- _YOUR GOAL_
Reproduce word for word everything in the passage on religion in Latin America from "According to the detailed" down to "Mauritania, excluding Sudan).".

- _PROVIDED PASSAGE_
•••••

Religion in Latin America is characterized by the historical predominance of Catholic Christianity, increasing Protestant influence, as well as by the presence of Irreligion. According to survey data from Statista 2018, 58.7% of the Latin American population is Catholic and 19,5% is Protestant, rising to 22% in Brazil and over 40% in much of Central America.

Christianity

The majority of Latin Americans are Christians (90%), mostly Roman Catholics. Membership in Protestant denominations is increasing, particularly in Brazil, Honduras, Guatemala, Nicaragua, El Salvador and Puerto Rico. In particular, Pentecostalism has experienced massive growth. This movement is increasingly attracting Latin America's middle classes. Anglicanism also has a long and growing presence in Latin America.

According to the detailed Pew Research Center multi-country survey in 2014, 69% of the Latin American population is Catholic and 19% is Protestant, rising to 22% in Brazil and over 40% in much of Central America. More than half of these are converts. According to the 2014 Pew survey, the 46 countries and territories of Latin America and the Caribbean comprised, in absolute terms, the world's second-largest Christian population (24%; including U.S., British, Dutch and French territories), after the 50 countries and territories of Europe (26%; including Russia, excluding Turkey), but just before the 51 countries and territories of Sub-Saharan Africa (24%; including Mauritania, excluding Sudan).

•••••

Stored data
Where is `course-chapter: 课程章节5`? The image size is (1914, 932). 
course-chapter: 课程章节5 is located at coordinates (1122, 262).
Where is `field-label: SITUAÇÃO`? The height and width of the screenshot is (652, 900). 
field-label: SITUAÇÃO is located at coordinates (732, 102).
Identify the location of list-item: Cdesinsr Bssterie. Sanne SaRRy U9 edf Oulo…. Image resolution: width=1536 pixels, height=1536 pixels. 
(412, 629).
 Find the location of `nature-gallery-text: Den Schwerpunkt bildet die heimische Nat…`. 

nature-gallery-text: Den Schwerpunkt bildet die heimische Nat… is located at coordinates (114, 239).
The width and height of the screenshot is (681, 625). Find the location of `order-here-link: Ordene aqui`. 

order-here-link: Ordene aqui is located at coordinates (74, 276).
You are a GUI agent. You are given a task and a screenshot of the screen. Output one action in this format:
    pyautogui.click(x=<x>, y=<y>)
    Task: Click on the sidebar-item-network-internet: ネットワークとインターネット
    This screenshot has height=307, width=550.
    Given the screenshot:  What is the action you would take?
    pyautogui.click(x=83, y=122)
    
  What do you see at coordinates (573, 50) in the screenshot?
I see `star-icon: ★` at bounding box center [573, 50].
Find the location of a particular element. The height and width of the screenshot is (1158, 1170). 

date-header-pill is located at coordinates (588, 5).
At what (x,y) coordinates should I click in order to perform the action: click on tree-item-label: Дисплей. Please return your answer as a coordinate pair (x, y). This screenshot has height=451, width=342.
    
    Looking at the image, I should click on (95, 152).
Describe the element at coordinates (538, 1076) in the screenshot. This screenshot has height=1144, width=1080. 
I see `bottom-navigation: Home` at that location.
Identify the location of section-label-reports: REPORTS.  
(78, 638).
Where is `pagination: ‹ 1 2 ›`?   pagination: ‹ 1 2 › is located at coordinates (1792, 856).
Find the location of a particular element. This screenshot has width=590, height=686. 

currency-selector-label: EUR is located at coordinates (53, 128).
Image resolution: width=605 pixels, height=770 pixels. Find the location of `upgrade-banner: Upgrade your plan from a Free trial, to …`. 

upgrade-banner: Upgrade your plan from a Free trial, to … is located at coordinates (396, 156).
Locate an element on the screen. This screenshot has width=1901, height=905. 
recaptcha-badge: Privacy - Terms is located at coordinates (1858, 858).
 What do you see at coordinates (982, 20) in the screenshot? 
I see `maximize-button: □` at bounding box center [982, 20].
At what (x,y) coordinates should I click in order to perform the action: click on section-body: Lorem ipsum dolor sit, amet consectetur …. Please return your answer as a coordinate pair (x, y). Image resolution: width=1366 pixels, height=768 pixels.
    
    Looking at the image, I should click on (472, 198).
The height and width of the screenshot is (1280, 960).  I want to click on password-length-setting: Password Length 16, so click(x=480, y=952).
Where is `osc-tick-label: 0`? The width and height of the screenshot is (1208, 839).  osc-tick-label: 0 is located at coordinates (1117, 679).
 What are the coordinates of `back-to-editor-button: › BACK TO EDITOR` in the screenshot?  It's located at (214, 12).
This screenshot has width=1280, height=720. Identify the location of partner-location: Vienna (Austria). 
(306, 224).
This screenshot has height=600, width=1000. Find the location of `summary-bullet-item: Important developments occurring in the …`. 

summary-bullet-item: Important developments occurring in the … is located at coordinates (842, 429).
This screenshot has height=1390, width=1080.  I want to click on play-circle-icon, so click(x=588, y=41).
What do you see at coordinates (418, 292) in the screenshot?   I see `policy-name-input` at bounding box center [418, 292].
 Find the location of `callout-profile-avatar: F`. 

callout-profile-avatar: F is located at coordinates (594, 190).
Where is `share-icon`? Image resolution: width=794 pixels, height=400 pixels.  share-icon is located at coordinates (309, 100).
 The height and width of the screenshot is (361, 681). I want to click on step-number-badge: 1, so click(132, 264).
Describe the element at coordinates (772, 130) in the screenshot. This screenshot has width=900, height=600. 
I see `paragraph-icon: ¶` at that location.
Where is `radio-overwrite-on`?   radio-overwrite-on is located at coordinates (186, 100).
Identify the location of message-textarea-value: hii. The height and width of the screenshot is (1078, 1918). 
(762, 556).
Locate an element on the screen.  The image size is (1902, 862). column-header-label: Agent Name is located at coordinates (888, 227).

•••••

- _TASK RESULT_
According to the detailed Pew Research Center multi-country survey in 2014, 69% of the Latin American population is Catholic and 19% is Protestant, rising to 22% in Brazil and over 40% in much of Central America. More than half of these are converts. According to the 2014 Pew survey, the 46 countries and territories of Latin America and the Caribbean comprised, in absolute terms, the world's second-largest Christian population (24%; including U.S., British, Dutch and French territories), after the 50 countries and territories of Europe (26%; including Russia, excluding Turkey), but just before the 51 countries and territories of Sub-Saharan Africa (24%; including Mauritania, excluding Sudan).